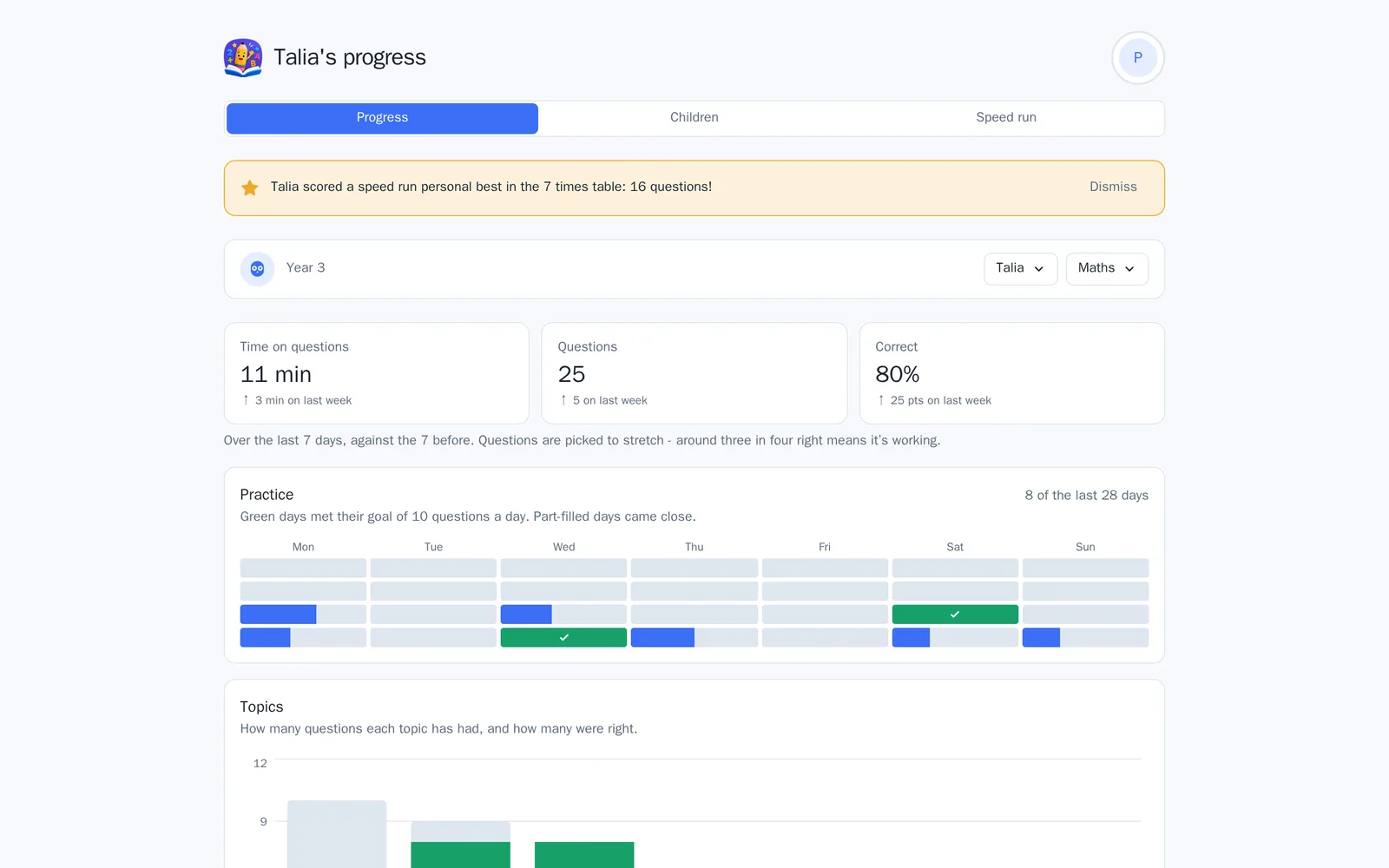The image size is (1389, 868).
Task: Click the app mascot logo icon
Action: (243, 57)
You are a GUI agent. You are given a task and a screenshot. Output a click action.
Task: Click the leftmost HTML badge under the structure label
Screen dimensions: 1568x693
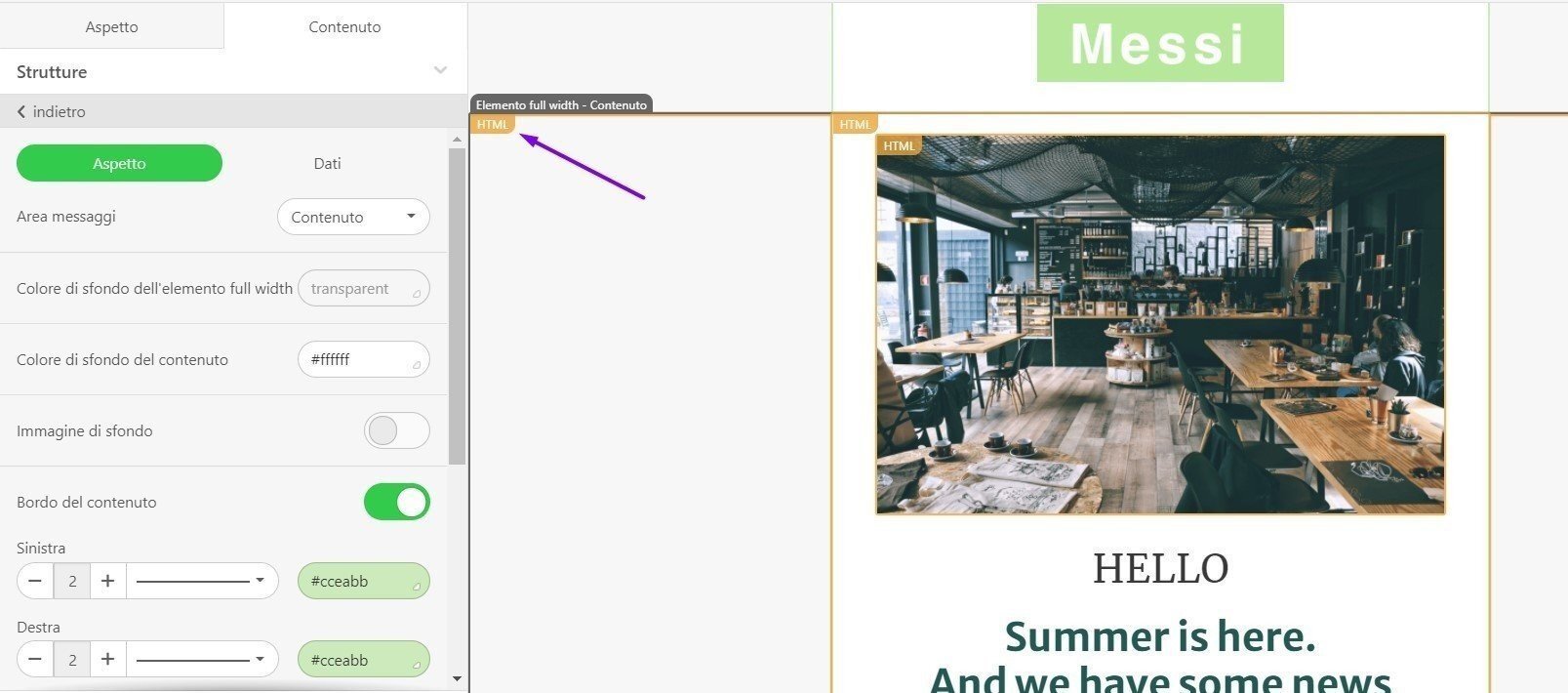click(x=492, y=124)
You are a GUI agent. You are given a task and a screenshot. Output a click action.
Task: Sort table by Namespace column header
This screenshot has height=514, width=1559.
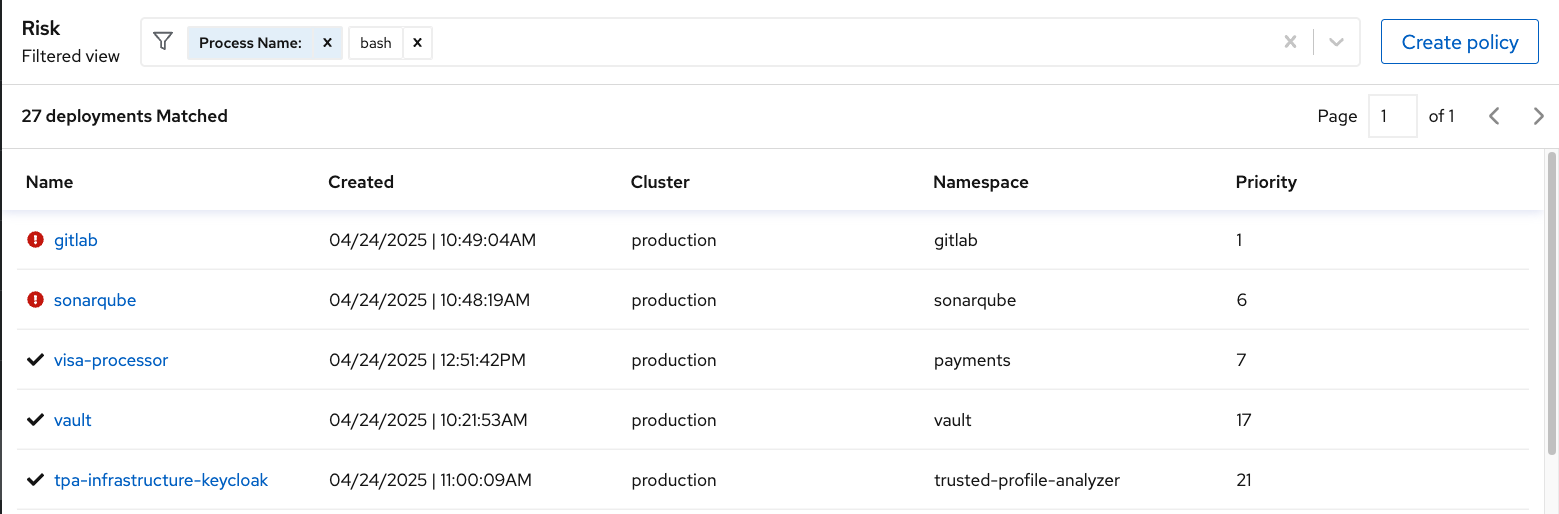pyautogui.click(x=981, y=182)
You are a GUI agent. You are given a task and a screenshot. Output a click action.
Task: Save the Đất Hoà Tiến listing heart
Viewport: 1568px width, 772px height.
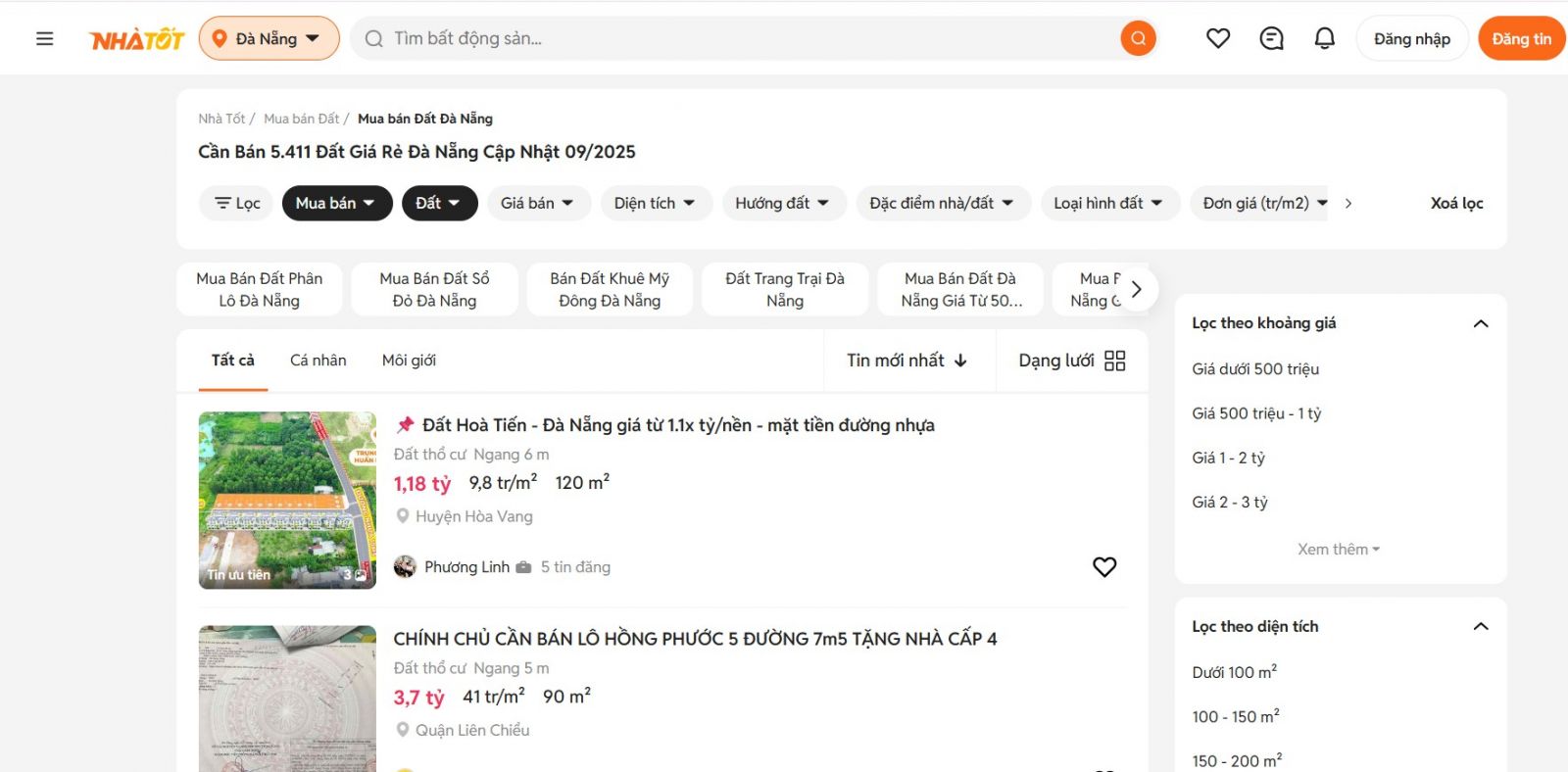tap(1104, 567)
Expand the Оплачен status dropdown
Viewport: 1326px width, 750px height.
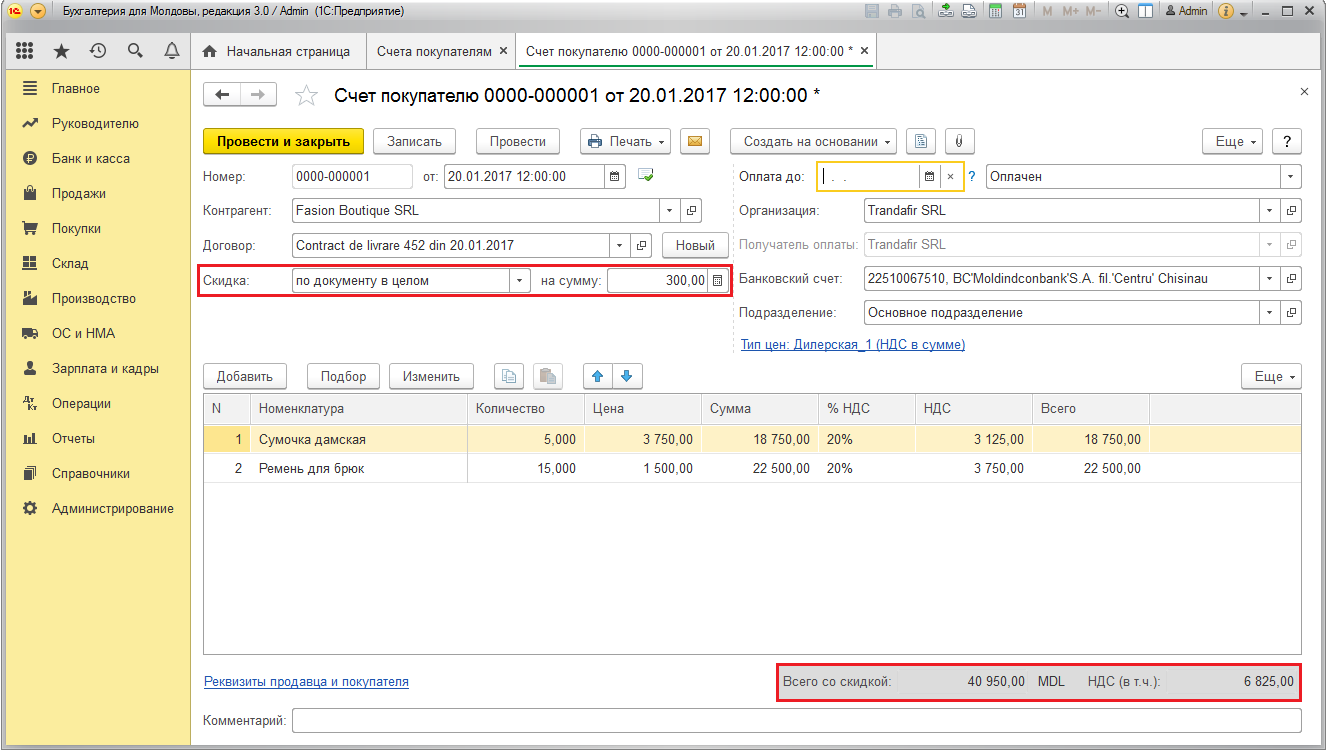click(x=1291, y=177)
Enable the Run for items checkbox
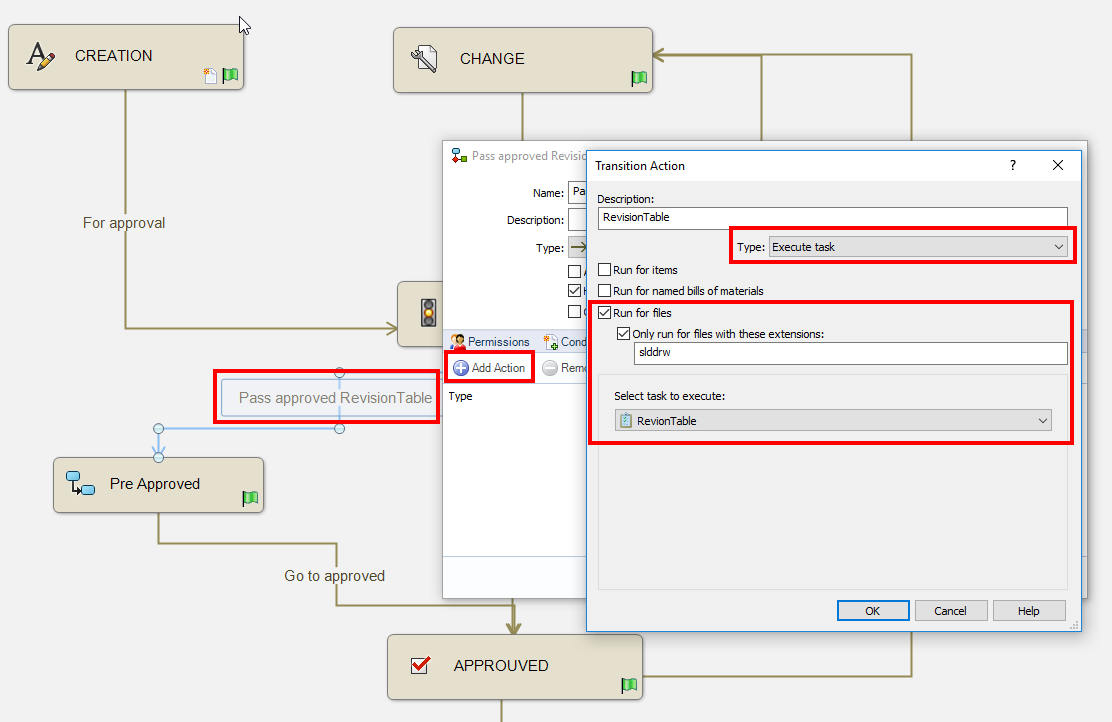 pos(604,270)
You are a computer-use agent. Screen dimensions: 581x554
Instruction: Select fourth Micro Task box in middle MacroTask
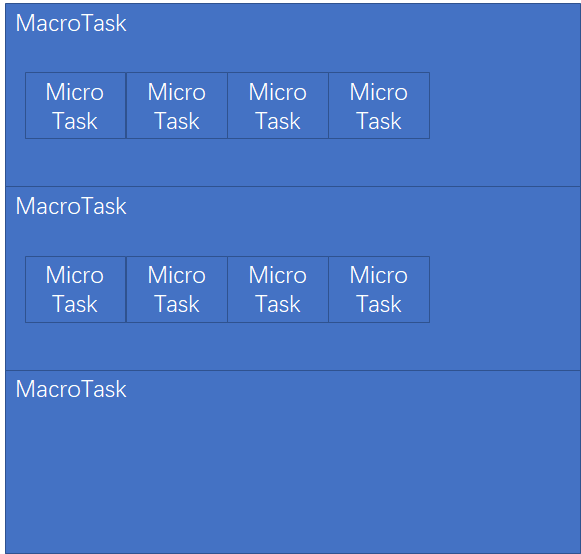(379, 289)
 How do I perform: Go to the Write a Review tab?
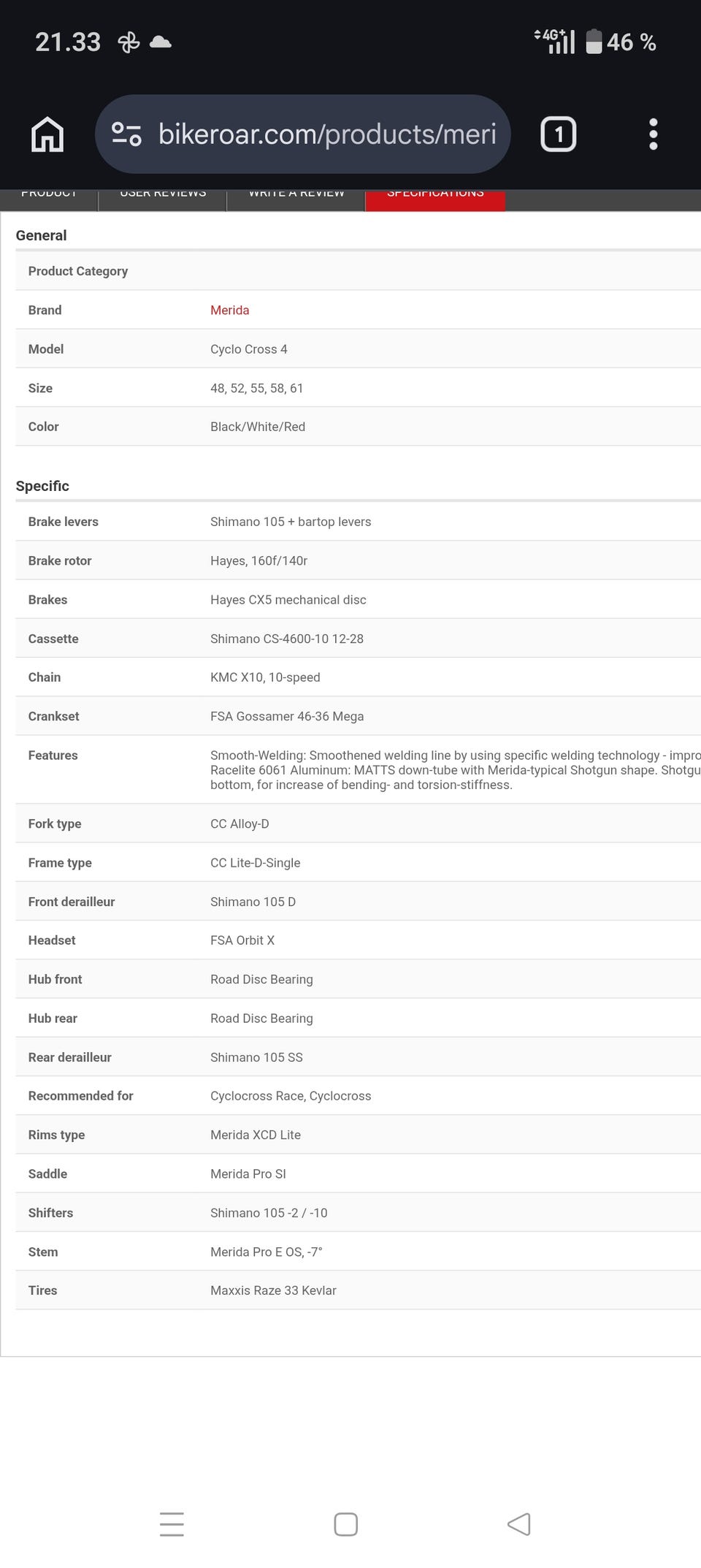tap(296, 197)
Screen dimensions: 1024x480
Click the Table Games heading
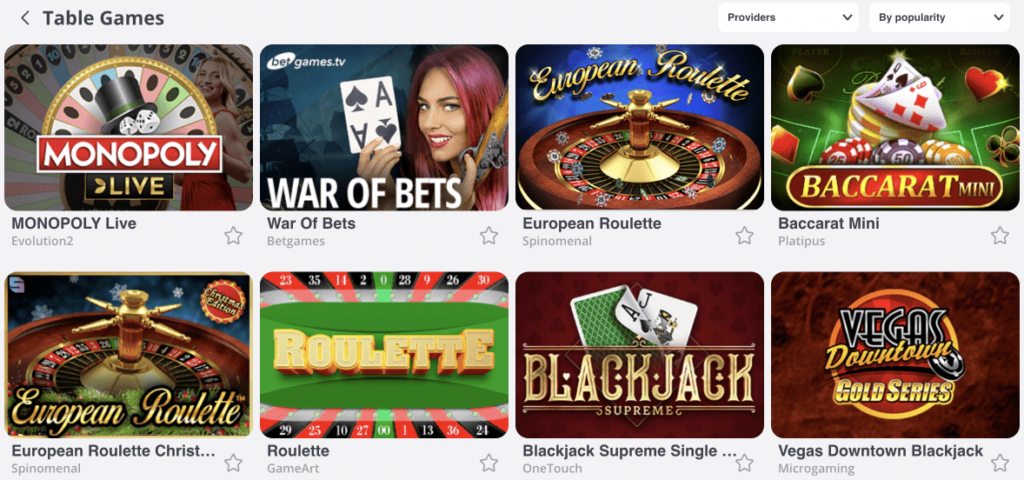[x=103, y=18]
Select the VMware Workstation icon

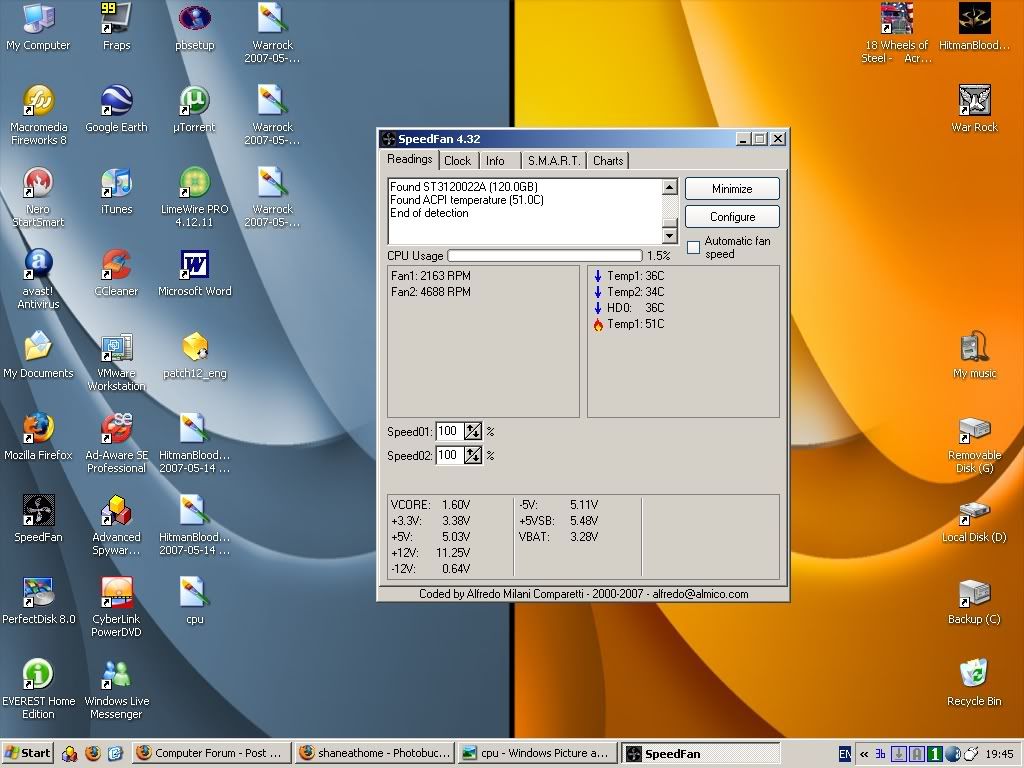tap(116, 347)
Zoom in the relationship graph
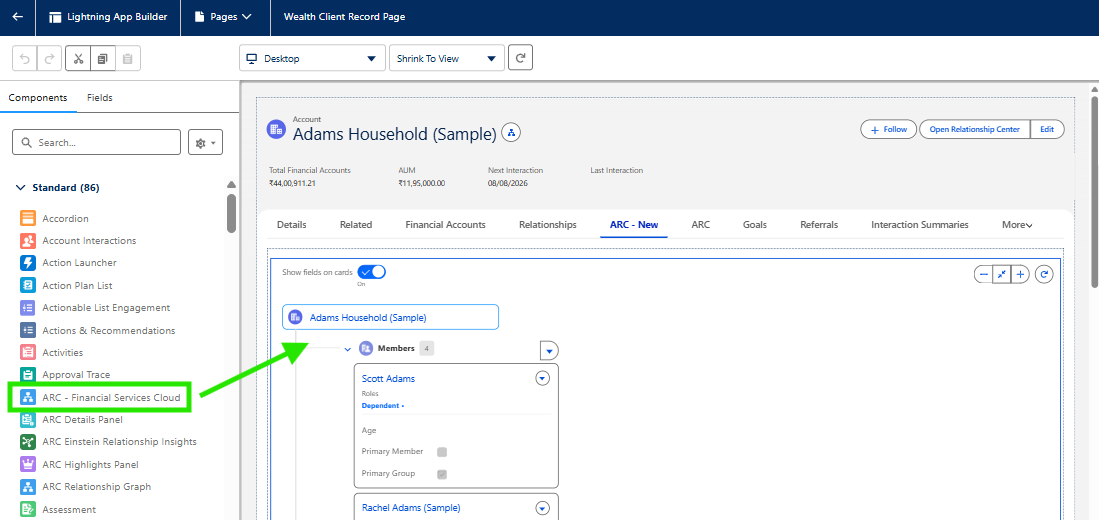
· · · ·
▸ Task to carry out
Every line between the one containing "Task: Save the Đất Hoà Tiến listing heart" and the last line of the data above, both included, should be copied exactly, but not the pictures.

▸ Solution
Task: Save the Đất Hoà Tiến listing heart
Viewport: 1568px width, 772px height.
tap(1104, 567)
Expand the Оплачен status dropdown
Viewport: 1326px width, 750px height.
click(x=1291, y=177)
Enable the Run for items checkbox
 pos(604,270)
You are a computer-use agent. Screen dimensions: 581x554
Instruction: Select fourth Micro Task box in middle MacroTask
(379, 289)
 How do I perform: Go to the Write a Review tab?
tap(296, 197)
Screen dimensions: 1024x480
Click the Table Games heading
[x=103, y=18]
Select the VMware Workstation icon

tap(116, 347)
Zoom in the relationship graph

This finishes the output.